Jim Manzi at National Review Online’s blog has a thoughtful piece on the ideological inclinations of the American people:

Every U.S. presidential election matters a lot in absolute terms, because the power of the office is so enormous, but some elections are a lot more important than others because they signal the start of a multi-decade period of dominance for one party or the other. This might very well be one of them.

It seems to me that conditions are set up for major change this year. Here’s why:

1. We’re due. If you start the clock at 1968, we’ve had Republican dominance at the presidential level for about 40 years. The prior period of Democratic dominance lasted from 1932 to 1968, or 36 years. The period of Republican dominance that preceded this lasted from 1896 to 1932, or 36 years. In the modern American context, the typical duration of these shifts is, maybe not coincidentally, about equal to the working lifetime of an adult.

There’s nothing magical about this duration, and two data points don’t prove anything. But there is something to the folk wisdom of a pendulum that swings back and forth between left and right. There have been groups, tendencies or interests that crudely correspond to what we mean today by left vs. right, conservative vs. progressive or whatever you want to call them in every reasonably representative government that I can think of all the way back to the democracy in Athens. This ought to be a clue that there will never be some ideological battle of Armageddon in which one side or the other achieves final and complete victory (and that we probably wouldn’t want such an outcome anyway).
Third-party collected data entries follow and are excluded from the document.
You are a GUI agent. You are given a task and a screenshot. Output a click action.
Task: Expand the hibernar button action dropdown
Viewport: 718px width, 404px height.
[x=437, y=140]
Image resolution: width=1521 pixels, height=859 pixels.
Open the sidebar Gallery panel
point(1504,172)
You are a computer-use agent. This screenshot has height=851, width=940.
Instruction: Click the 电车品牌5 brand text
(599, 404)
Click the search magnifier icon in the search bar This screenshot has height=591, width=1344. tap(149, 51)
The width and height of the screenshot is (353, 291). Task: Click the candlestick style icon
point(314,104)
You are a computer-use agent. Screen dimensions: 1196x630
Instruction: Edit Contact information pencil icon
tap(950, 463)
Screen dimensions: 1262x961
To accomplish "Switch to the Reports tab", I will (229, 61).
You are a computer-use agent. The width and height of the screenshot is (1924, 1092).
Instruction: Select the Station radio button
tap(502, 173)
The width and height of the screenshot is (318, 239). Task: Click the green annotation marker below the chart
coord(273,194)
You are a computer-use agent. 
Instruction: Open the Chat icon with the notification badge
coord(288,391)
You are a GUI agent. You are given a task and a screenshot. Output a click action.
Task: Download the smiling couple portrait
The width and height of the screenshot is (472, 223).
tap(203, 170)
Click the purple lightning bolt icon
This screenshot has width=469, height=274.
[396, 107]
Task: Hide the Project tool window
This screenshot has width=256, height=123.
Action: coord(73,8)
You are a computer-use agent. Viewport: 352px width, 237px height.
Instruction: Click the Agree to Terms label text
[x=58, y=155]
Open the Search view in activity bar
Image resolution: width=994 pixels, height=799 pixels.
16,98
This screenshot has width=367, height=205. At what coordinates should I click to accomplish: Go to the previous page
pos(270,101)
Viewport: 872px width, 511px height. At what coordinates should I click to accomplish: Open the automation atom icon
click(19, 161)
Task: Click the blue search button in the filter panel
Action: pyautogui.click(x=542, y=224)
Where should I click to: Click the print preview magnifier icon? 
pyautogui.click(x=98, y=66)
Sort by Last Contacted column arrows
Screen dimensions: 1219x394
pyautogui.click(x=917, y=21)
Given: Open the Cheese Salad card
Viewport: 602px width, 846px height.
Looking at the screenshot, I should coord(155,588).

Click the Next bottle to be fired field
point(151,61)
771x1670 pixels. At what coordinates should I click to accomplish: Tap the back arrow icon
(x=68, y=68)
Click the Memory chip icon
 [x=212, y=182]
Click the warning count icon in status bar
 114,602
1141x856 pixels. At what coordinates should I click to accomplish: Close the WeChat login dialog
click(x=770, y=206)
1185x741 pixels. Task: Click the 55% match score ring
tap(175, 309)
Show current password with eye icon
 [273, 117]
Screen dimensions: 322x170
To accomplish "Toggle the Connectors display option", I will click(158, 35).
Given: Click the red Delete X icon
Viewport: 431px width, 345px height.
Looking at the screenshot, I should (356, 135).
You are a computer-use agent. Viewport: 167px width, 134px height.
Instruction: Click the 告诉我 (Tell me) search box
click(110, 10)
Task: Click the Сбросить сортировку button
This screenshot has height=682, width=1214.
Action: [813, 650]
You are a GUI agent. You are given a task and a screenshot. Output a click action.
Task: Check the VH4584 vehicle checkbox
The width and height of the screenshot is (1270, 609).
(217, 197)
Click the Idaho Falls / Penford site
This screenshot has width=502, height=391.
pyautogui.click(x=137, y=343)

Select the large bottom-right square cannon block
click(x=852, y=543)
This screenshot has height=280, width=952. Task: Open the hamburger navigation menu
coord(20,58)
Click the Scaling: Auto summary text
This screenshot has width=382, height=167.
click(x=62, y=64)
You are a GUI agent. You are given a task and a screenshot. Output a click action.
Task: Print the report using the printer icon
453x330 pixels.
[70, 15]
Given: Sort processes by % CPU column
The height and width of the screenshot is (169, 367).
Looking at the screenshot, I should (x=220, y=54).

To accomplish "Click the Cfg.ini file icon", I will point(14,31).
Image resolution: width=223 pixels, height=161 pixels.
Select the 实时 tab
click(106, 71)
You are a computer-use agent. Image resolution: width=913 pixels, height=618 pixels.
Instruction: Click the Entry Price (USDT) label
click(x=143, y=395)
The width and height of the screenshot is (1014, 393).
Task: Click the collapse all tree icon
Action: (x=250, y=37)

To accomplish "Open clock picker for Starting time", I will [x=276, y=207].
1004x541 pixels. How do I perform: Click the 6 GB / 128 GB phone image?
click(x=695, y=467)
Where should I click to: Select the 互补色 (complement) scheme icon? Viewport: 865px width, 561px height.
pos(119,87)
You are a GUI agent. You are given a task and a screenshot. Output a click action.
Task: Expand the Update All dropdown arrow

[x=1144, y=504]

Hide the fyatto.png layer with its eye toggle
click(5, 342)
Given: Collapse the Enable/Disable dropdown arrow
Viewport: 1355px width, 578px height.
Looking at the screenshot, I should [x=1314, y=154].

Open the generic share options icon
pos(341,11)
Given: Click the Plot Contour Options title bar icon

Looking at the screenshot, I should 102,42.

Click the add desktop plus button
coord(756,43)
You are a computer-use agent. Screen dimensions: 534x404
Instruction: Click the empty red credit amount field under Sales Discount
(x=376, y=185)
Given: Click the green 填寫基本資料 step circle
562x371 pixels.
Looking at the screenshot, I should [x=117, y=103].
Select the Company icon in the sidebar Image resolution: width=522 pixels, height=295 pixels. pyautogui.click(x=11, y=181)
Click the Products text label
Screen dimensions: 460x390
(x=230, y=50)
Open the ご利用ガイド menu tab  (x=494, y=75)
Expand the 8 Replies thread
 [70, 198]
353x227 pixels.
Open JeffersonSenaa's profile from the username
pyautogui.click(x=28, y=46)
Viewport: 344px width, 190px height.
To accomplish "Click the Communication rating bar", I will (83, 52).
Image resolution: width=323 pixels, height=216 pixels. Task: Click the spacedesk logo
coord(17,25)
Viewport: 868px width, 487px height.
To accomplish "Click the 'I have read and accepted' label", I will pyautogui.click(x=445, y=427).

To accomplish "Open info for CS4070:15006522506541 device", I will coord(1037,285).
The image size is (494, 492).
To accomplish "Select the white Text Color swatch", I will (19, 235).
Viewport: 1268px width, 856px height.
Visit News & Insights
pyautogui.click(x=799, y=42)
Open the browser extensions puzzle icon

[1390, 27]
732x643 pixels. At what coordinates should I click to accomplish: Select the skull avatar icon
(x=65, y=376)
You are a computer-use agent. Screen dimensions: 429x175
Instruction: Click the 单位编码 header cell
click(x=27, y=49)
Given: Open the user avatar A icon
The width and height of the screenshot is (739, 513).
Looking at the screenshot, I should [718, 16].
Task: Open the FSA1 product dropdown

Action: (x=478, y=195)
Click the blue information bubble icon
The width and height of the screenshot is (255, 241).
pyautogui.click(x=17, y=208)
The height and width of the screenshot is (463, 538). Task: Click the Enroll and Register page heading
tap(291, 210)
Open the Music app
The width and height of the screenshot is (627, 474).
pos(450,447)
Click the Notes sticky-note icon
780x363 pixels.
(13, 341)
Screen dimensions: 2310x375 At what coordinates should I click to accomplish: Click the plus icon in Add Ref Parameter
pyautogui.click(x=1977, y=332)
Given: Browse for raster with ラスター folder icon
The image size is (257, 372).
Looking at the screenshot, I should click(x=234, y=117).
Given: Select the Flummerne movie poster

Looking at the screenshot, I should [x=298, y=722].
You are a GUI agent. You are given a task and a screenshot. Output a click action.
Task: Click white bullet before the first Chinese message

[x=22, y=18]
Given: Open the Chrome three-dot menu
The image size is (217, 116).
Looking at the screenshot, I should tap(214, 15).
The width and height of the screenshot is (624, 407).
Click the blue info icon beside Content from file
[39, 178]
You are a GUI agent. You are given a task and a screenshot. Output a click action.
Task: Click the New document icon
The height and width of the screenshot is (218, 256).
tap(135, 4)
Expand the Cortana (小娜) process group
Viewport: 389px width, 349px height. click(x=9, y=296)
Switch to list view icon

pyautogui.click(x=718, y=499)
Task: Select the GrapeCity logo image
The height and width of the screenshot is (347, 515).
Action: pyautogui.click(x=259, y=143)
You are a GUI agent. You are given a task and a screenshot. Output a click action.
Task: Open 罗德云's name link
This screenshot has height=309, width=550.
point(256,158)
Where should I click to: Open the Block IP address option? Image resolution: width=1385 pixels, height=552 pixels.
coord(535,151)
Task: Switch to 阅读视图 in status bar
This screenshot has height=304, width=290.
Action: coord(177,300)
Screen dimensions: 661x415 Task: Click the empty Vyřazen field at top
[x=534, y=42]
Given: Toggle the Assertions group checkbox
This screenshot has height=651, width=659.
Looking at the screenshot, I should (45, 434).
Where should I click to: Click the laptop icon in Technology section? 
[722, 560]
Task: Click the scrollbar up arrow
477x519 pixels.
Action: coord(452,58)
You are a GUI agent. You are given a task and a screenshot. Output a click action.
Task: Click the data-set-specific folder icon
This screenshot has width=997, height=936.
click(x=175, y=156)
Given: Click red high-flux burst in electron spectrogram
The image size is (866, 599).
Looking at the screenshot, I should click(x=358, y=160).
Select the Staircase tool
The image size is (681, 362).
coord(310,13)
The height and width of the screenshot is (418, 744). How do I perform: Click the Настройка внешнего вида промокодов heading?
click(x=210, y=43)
In extremely rough terms, this dynamic appears to function pretty reliably.

“Extremely rough terms” is an understatment. I don’t think there is a great deal of evidence that Americans have become more liberal, but time will tell.

Matthew Vadum

The author of Subversion Inc.: How Obama’s ACORN Red Shirts are Still Terrorizing and Ripping Off American Taxpayers (WND Books, 2011), Vadum, former senior vice president at CRC, writes and speaks widely…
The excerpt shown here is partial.